▶ _Exercise_
Copy out the listing lines from the one containing "This screenshot has height=311, width=521." through the one containing "point(759,581)", both included, exactly as they appear.

▶ _Material_
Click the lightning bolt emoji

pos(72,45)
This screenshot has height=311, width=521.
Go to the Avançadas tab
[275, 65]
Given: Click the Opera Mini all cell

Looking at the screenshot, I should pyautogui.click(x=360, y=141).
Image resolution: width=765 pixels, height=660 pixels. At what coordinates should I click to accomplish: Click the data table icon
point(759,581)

==

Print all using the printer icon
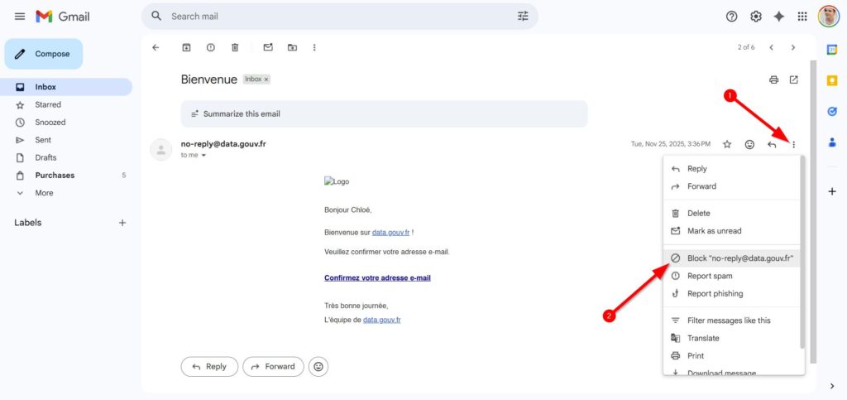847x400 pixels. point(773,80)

==

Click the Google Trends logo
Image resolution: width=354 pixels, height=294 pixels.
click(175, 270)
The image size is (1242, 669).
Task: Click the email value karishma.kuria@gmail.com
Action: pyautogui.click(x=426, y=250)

▶ _Full solution_
This screenshot has height=311, width=521.
Go to the Avançadas tab
[275, 65]
Given: Click the Opera Mini all cell

Looking at the screenshot, I should pyautogui.click(x=360, y=141).
Image resolution: width=765 pixels, height=660 pixels. At what coordinates should I click to accomplish: Click the data table icon
point(759,581)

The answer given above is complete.